„Ich kann und werde es dir nicht erzählen. Tut mir leid", sagte ich zu meinem besten Freund, um mich dann aus seiner Umarmung zu lösen. Mir die letzte Träne von meiner Wange wischend stand ich auf. Averys Blick verriet mir, dass ich unsere Vertrauensbasis deutlich angekratzt hatte. Er war sichtlich enttäuscht, dass ich ihn nicht an mich ranließ. „Es tut mir leid", wiederholte ich leise und drehte mich von ihm weg, um seinen Blick nicht länger ertragen zu müssen. Ich setzte mich in Bewegung in Richtung der Schlafsäle, da hörte ich ihn doch noch etwas sagen:
„Es ist Snape, oder?"
Wie erstarrt blieb ich stehen, gefror in meiner Bewegung zu Eis und brauchte einige Sekunden, um mich zu ihm umzudrehen. Meine Gedanken jagten einander. Was würde mein bester Freund von mir denken? Ich traute mich kaum in seine Augen zu sehen. Als ich es doch tat, lag sein Blick ruhig auf mir. Keine Wut, keine Angst, keine Abwertung darin.
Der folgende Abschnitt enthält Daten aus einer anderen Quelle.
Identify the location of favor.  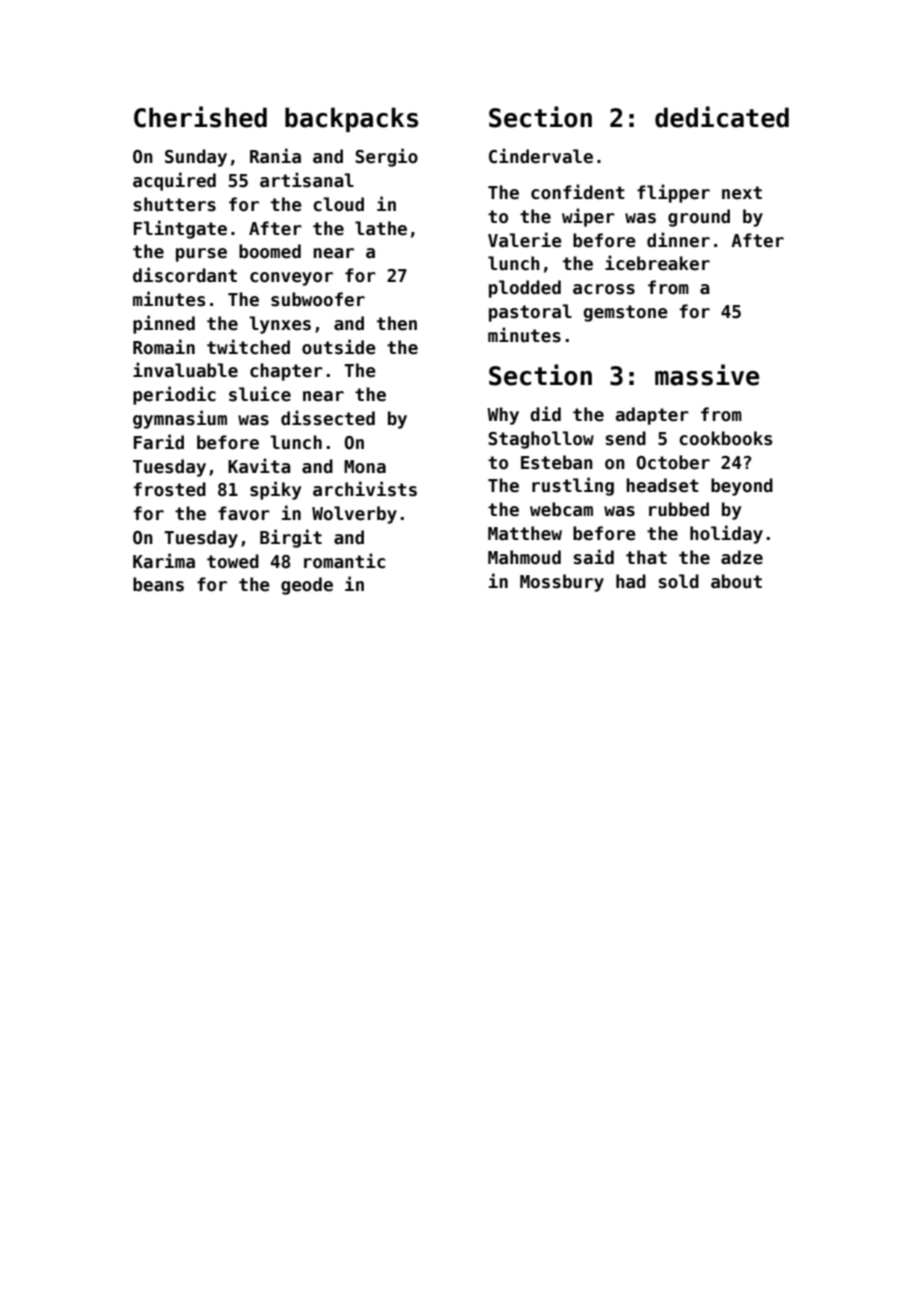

Angstvoll sah ich mich um, ob jemand anderes unserem Gespräch lauschte, konnte aber niemanden ausfindig machen. Und so trat ich näher an Avery heran, um mit gedämpfter und heftig zitternder Stimme antworten zu können:
„Wie kommst du drauf?"
„Du kamst von der Nachhilfe nicht wieder. Du sitzt bei ihm in der ersten Reihe und...", er brach kurz ab. „Er hat dich rausgeschickt im Unterricht. Ich glaube kaum, dass er dich anschreien wollte."
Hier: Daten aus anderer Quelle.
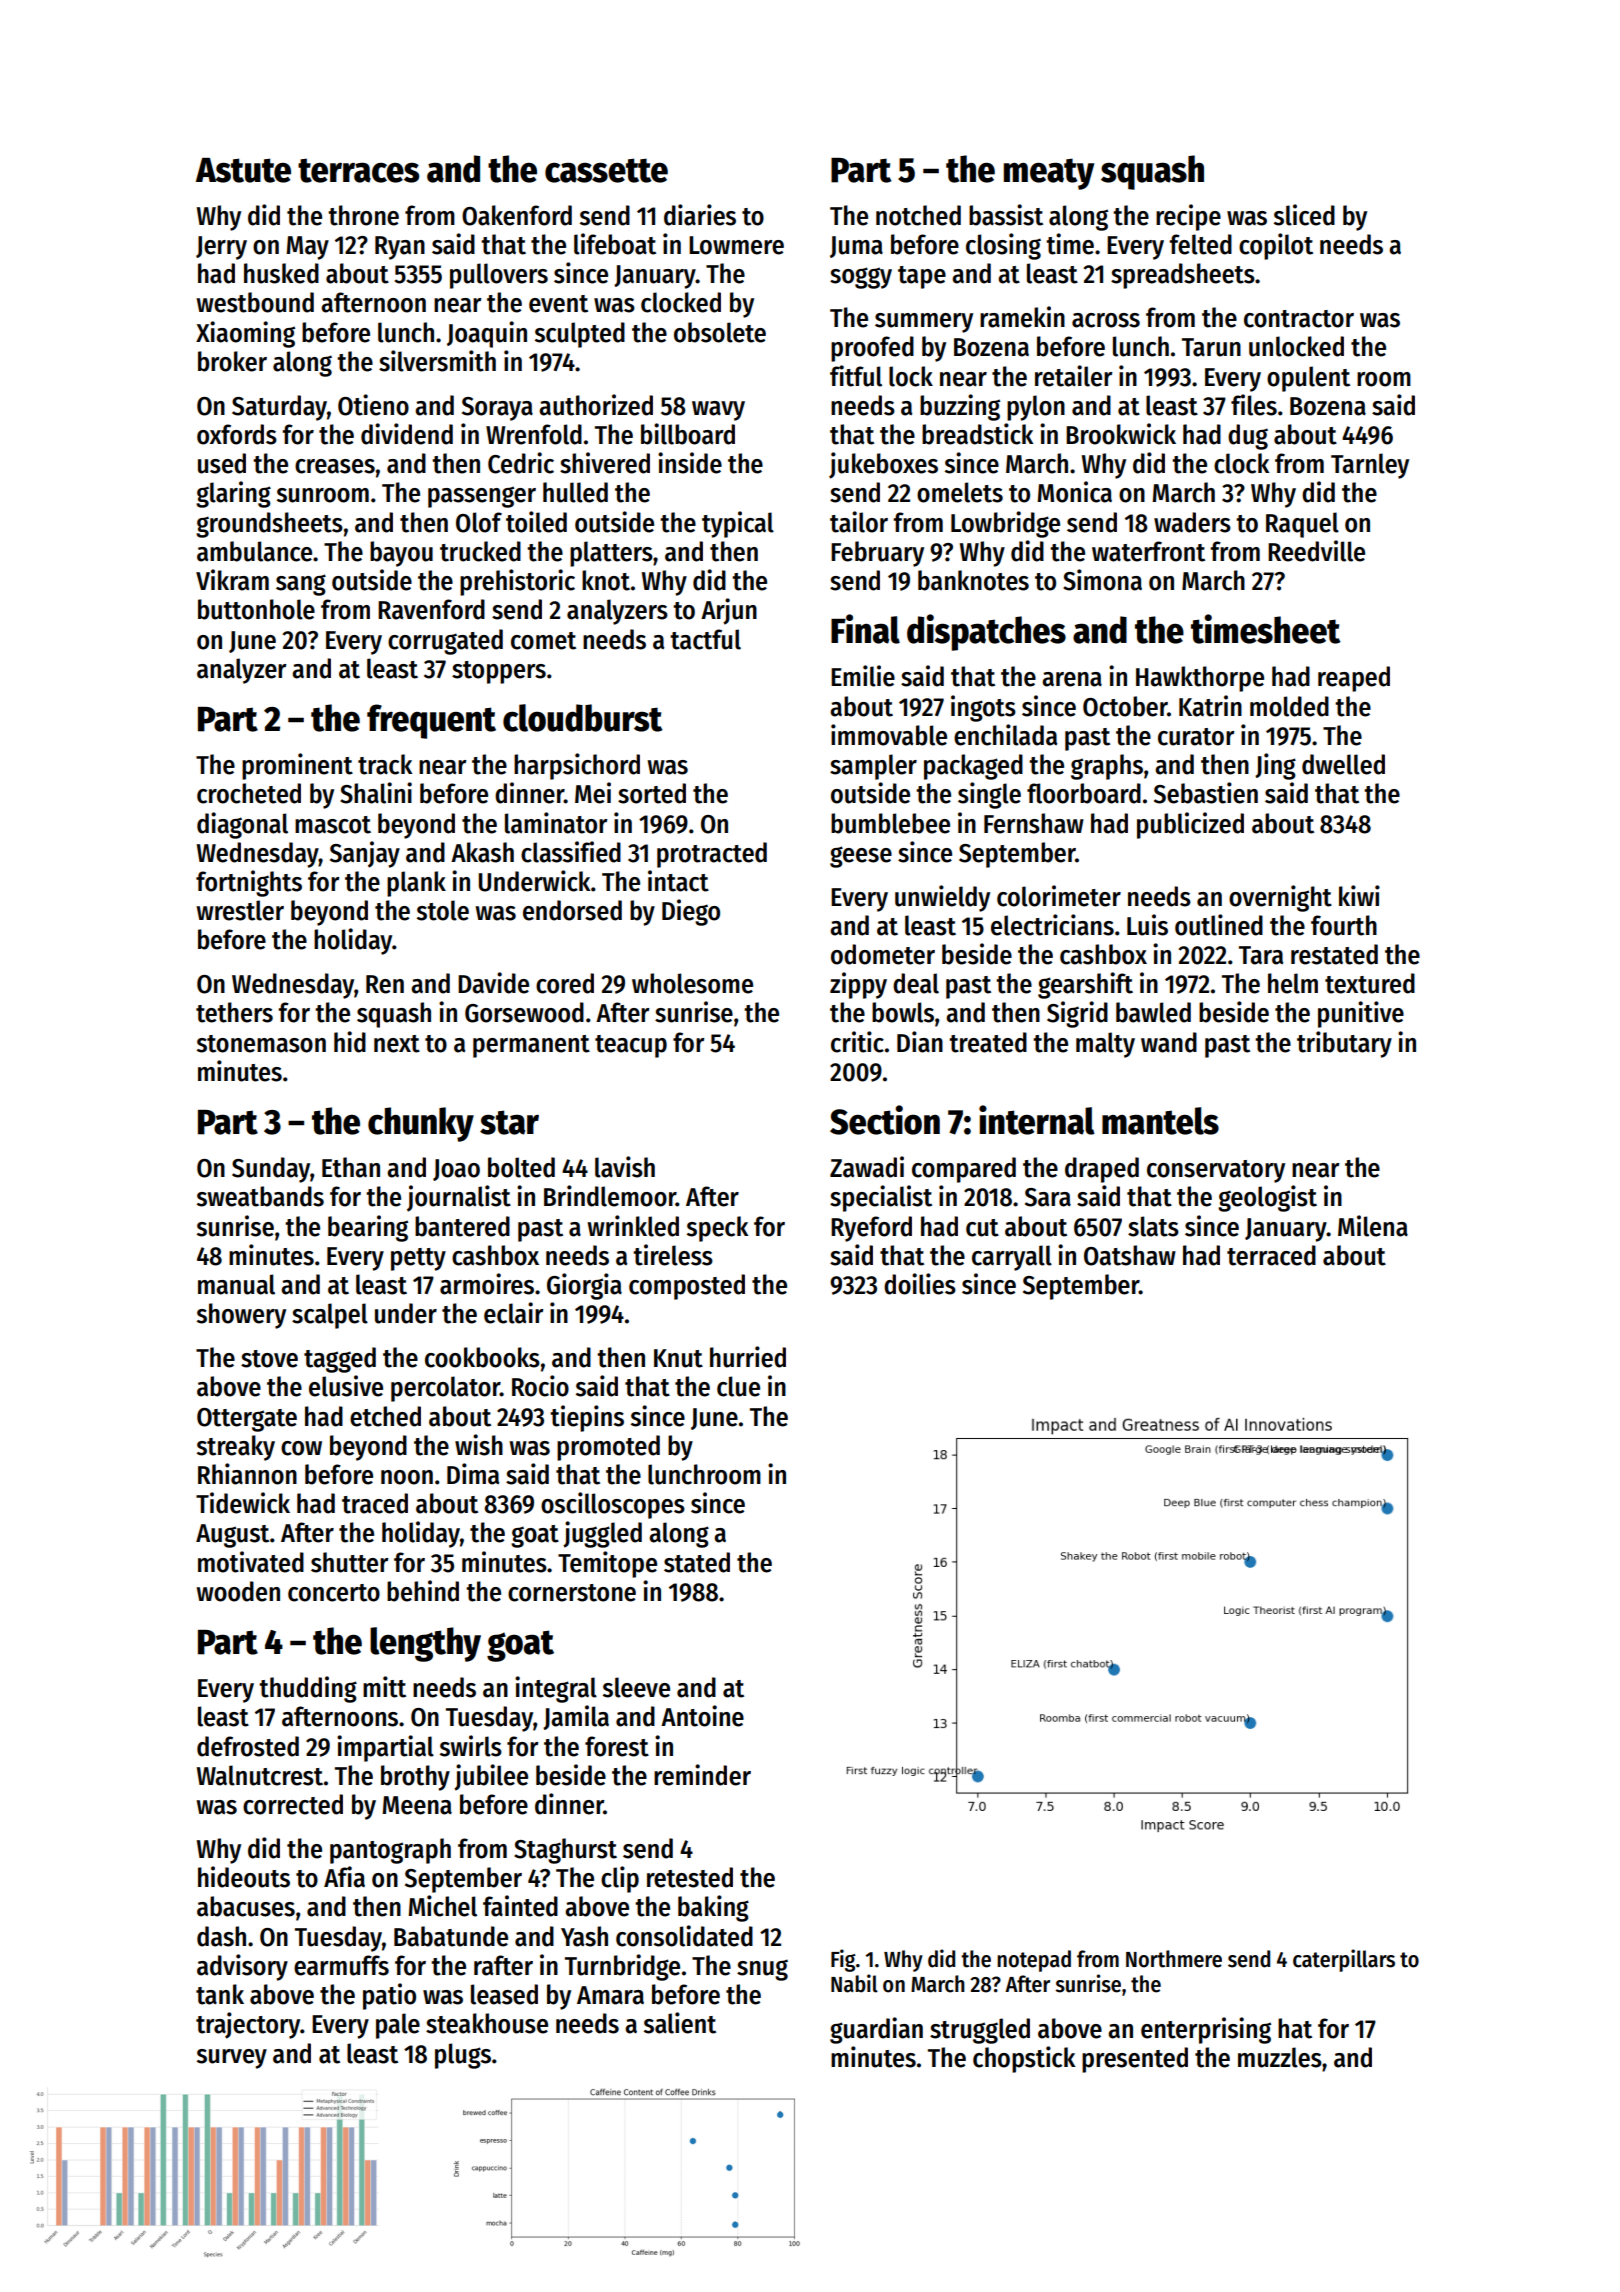  Describe the element at coordinates (680, 2023) in the screenshot. I see `salient` at that location.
Röte schoss mir augenblicklich in die Wangen, sodass ich meinen Kopf senkte.
„Hey", flüsterte er und hob vorsichtig mein Kinn an. „Schlägt er dich?"
„Nein", antwortete ich unumwunden.
„Okay", nickte er bedächtig. „Er zwingt dich zu nichts? Er tut nichts, was du nicht willst?"
„Nein."
„Er hat dich nie zu irgendetwas überredet?"
„Nein, Avery", unterbrach ich seine besorgten Fragen. „Es ist okay, wirklich."
„Ich weiß nicht", meinte er zögerlich. „Du riskierst ziemlich viel."
„Das ist mir klar", stimmte ich ihm sofort zu und atmete tief durch. Den möglichen Konsequenzen war ich mir durchaus bewusst. Jetzt gerade mehr denn je.
„Immerhin", kommentierte er etwas schnippisch.
„Aber-", setzte ich an und unterbrach mich selbst wieder. „Aber das ist es mir wert. Ich weiß auch nicht – ich hab das Gefühl... Ich glaube, ich liebe ihn."
Avery schien über meine Worte weniger erstaunt zu sein, als ich es selber war. Erschrocken vor meiner Ehrlichkeit, die ich in den letzten Tagen nicht einmal in meinen Gedanken zugelassen hatte, biss ich mir auf meine Lippe.
„Verdammt, ich weiß auch nicht", seufzte ich resigniert. „Ich bin einfach überfordert."
„Das glaube ich dir", platzte es etwas sarkastisch aus Avery heraus. „Was kann ich tun?"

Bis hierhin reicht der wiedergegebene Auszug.